Task details =
Everything in the listing should be copied exactly, save for the pictures.

The input =

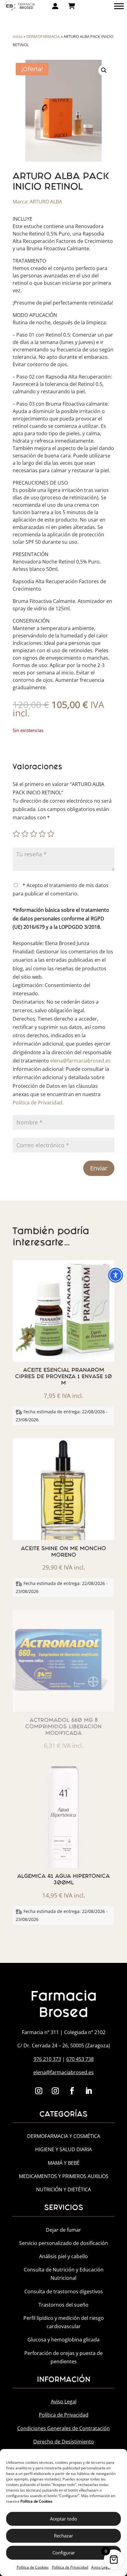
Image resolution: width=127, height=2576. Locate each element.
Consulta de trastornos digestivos (63, 2291)
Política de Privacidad (70, 2567)
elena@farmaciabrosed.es (80, 1060)
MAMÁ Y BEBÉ (64, 2163)
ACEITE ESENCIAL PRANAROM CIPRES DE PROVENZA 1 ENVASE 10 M (63, 1376)
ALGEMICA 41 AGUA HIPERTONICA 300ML (63, 1879)
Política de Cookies (33, 2567)
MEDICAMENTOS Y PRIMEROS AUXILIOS (64, 2176)
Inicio (18, 36)
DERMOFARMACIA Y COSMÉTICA (63, 2136)
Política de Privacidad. (38, 1102)
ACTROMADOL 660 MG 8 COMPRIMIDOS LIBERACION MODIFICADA (63, 1726)
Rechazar (63, 2536)
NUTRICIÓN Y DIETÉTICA (63, 2189)
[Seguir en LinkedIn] (88, 2091)
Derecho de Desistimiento (63, 2441)
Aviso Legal (101, 2567)
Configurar (63, 2552)
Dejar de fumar (63, 2229)
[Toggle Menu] (119, 6)
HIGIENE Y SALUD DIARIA (63, 2149)
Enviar (99, 1168)
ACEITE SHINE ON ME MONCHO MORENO (63, 1551)
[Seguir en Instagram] (38, 2091)
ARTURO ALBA (46, 201)
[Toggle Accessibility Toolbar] (115, 1275)
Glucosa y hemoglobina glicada (63, 2339)
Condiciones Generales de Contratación (63, 2428)
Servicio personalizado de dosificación (63, 2243)
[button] (103, 70)
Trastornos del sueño (63, 2304)
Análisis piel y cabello (63, 2256)
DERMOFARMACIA (43, 36)
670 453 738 (80, 2059)
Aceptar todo (63, 2519)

Result below =
Image resolution: width=127, height=2576. Locate each element.
Consulta de trastornos digestivos (63, 2291)
Política de Privacidad (70, 2567)
elena@farmaciabrosed.es (80, 1060)
MAMÁ Y BEBÉ (64, 2163)
ACEITE ESENCIAL PRANAROM CIPRES DE PROVENZA 1 ENVASE 10 M (63, 1376)
ALGEMICA 41 AGUA HIPERTONICA 300ML (63, 1879)
Política de Cookies (33, 2567)
MEDICAMENTOS Y PRIMEROS AUXILIOS (64, 2176)
Inicio (18, 36)
DERMOFARMACIA Y COSMÉTICA (63, 2136)
Política de Privacidad. (38, 1102)
ACTROMADOL 660 MG 8 COMPRIMIDOS LIBERACION MODIFICADA (63, 1726)
Rechazar (63, 2536)
NUTRICIÓN Y DIETÉTICA (63, 2189)
[Seguir en LinkedIn] (88, 2091)
Derecho de Desistimiento (63, 2441)
Aviso Legal (101, 2567)
Configurar (63, 2552)
Dejar de fumar (63, 2229)
[Toggle Menu] (119, 6)
HIGIENE Y SALUD DIARIA (63, 2149)
Enviar (99, 1168)
ACEITE SHINE ON ME MONCHO MORENO (63, 1551)
[Seguir en Instagram] (38, 2091)
ARTURO ALBA (46, 201)
[Toggle Accessibility Toolbar] (115, 1275)
Glucosa y hemoglobina glicada (63, 2339)
Condiciones Generales de Contratación (63, 2428)
Servicio personalizado de dosificación (63, 2243)
[button] (103, 70)
Trastornos del sueño (63, 2304)
Análisis piel y cabello (63, 2256)
DERMOFARMACIA (43, 36)
670 453 738 (80, 2059)
Aceptar todo (63, 2519)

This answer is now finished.